God’s justice demands that the poor and most vulnerable be cared for; that the world’s resources are shared among all people, of this and future generations, and that we act to prevent environmental damage from further oppressing those already suffering under heavy burdens of poverty and marginalization.
Climate change is the major environmental issue of our day. It threatens the lives of millions of the world’s poorest and most vulnerable people. They will suffer lower economic growth, direct impacts on their livelihoods and assets, decreased food and water security, increased incidence of diseases such as malaria and tuberculosis, and increased risk of disasters.
Those of us in wealthy nations, through our continued consumption of electricity produced by fossil fuels, our polluting transportation, our continued land clearing and meat consumption, are causing this problem. As consumers, proprietors and employees, we are among the beneficiaries.
As God’s people, we are called to live the values of God’s Kingdom here and now. This involves loving our neighbours, demonstrating justice for the poor, and working for the renewal and healing of creation. Human-induced climate change represents degradation of creation and a gross injustice against the world’s poor. Climate change is therefore our responsibility, and tackling it is part of our God given mission.

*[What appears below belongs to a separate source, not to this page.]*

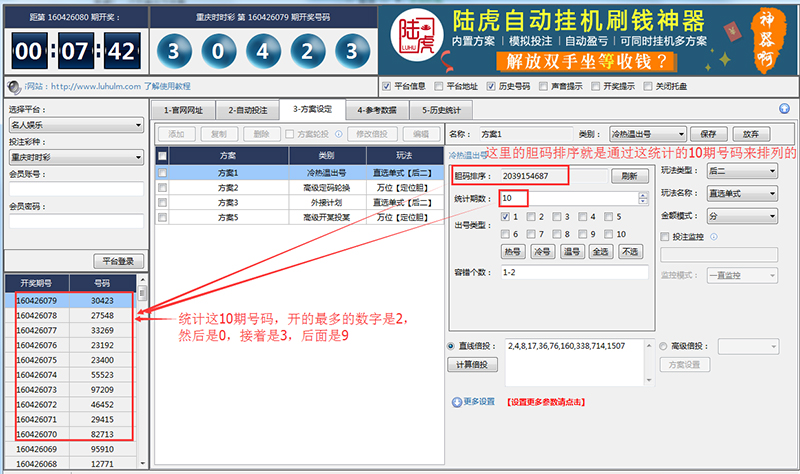Switch to the 2-自动投注 tab
This screenshot has width=800, height=474.
coord(245,110)
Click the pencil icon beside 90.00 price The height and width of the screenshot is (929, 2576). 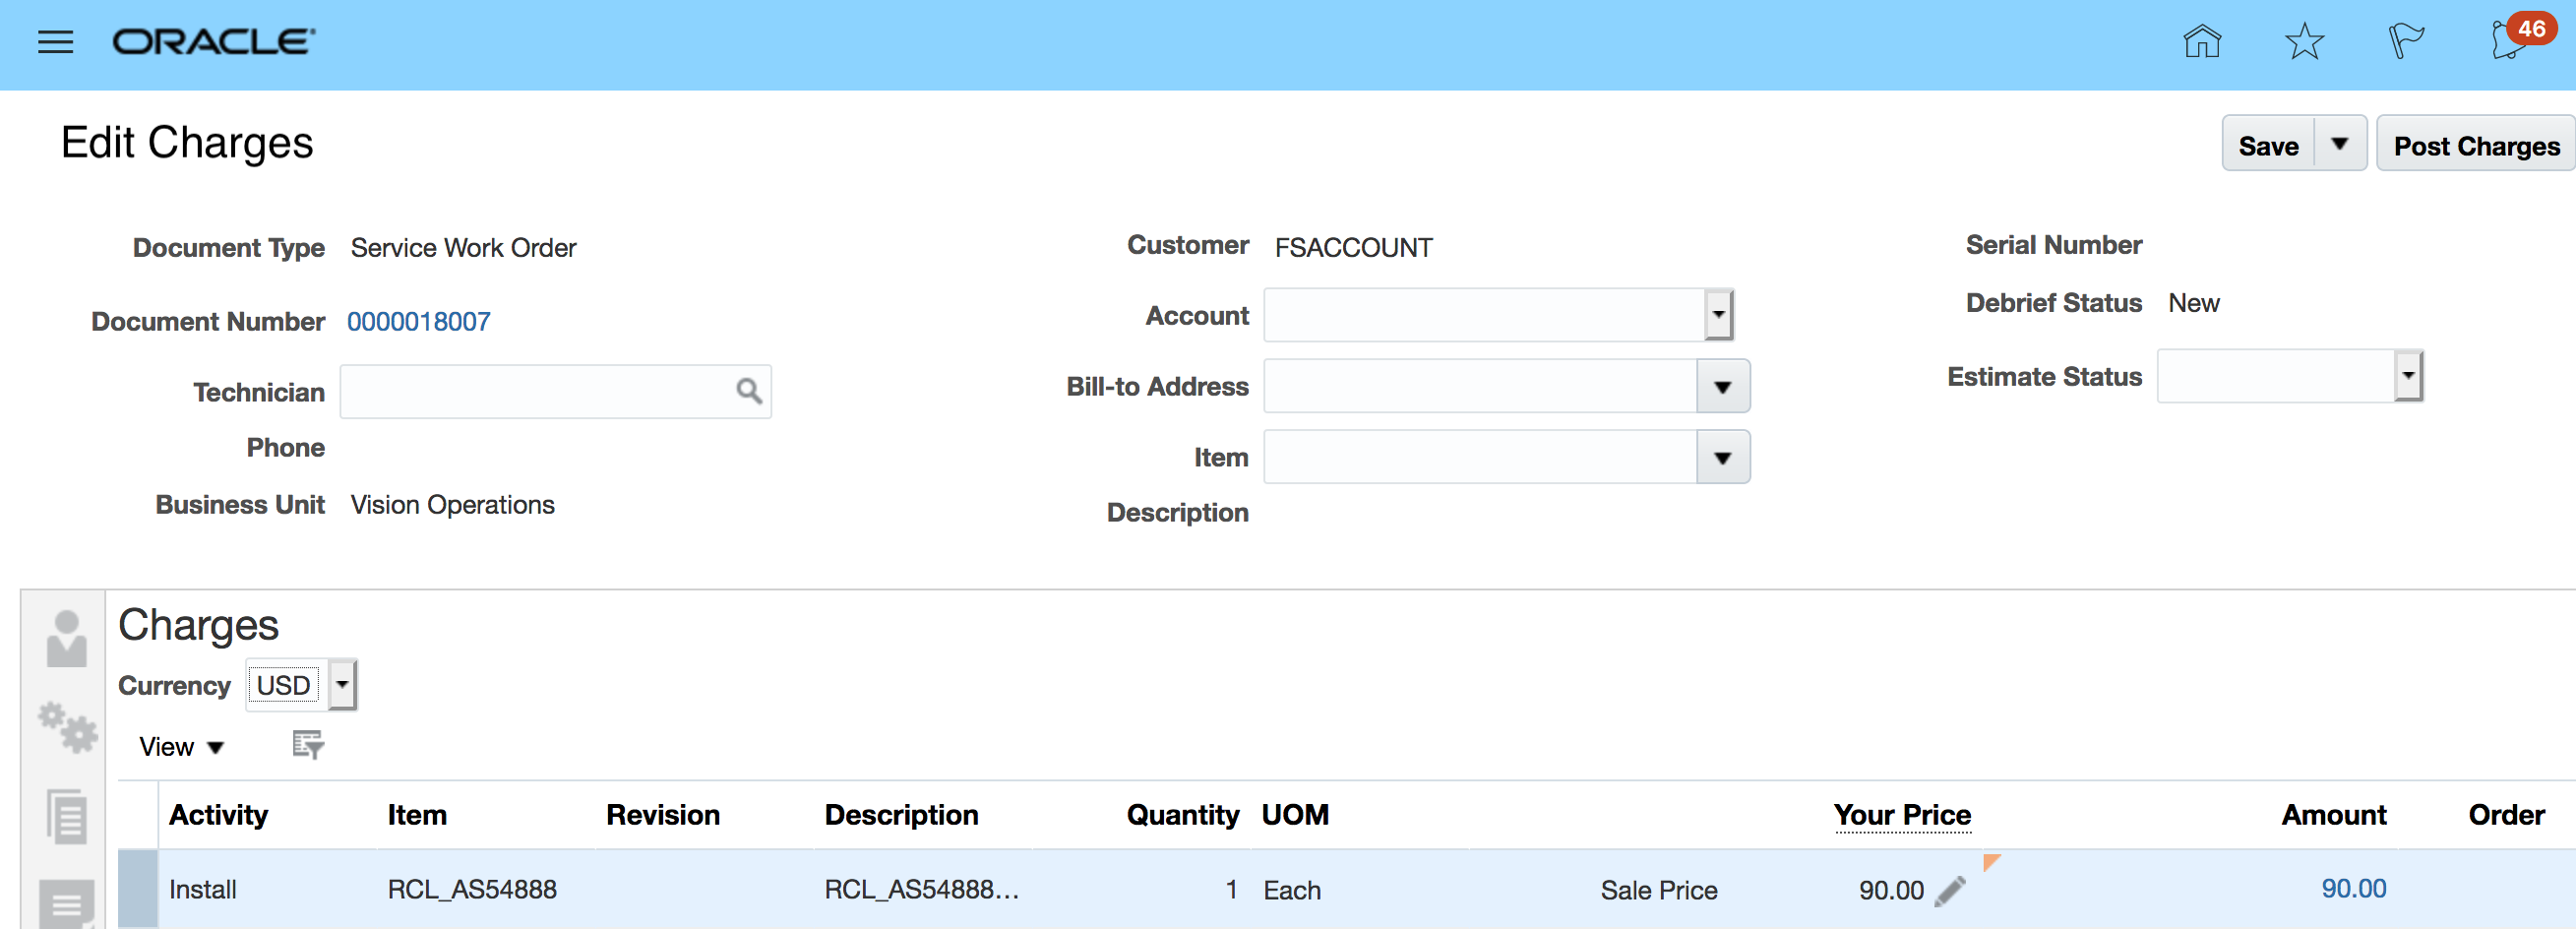1950,890
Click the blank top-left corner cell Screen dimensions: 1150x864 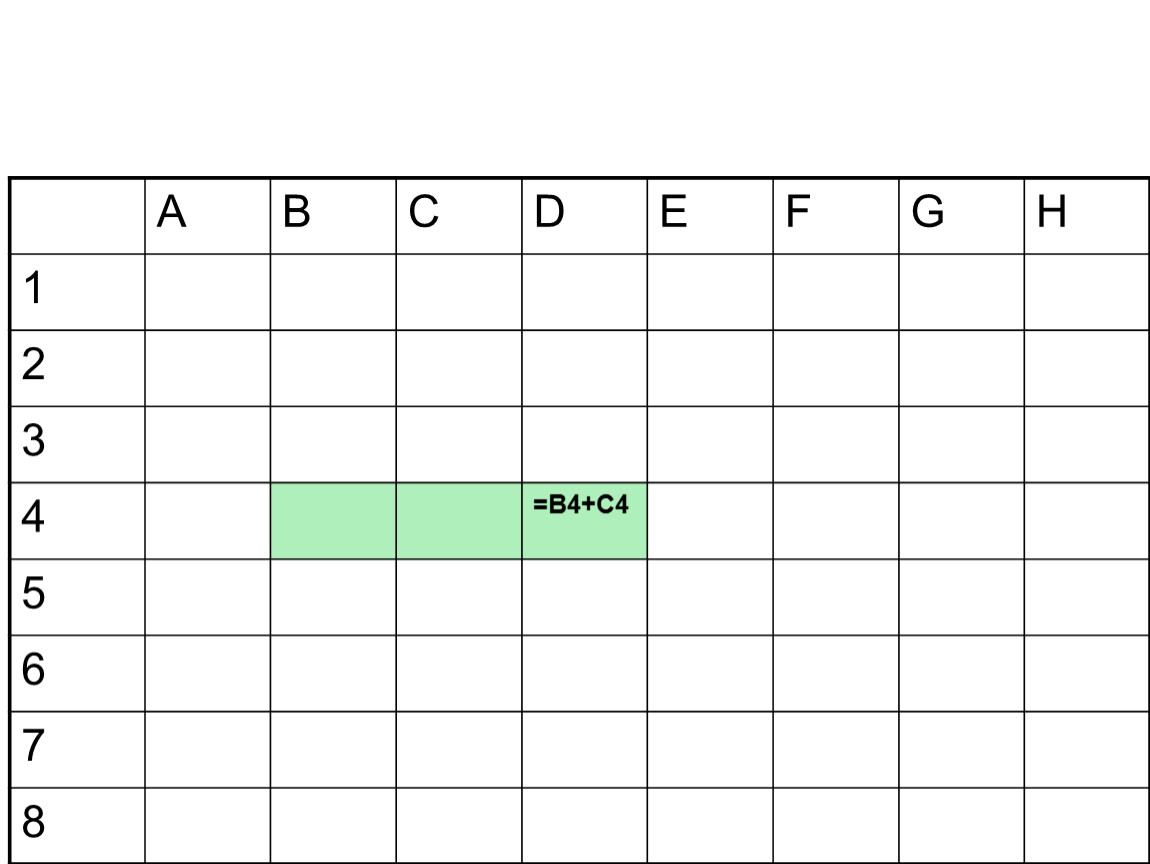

What has climate change got to do with Christians? Everything! It is our problem and we are called to be part of the solution. We must examine our own lives as well as speaking up on behalf of those most affected, but with the least voice. As Isaiah urged his people, so his words challenge us to action:
Learn to do right! Seek justice, encourage the oppressed. Defend the cause of the fatherless, plead the case of the widow (Isaiah 1:17).
Mr John McKinnon is the NSW State Co-ordinator for Tear Australia. This article first appeared in TEAR’s Target magazine, August 2007.
1. Lynn White, Jr., “The Historical Roots of our Ecologic Crisis,” Science 155, 1967, pp. 1203-1207.
2. James Watt, “Ours is the Earth,” Saturday Evening Post, January/February 1982, pp. 74-75.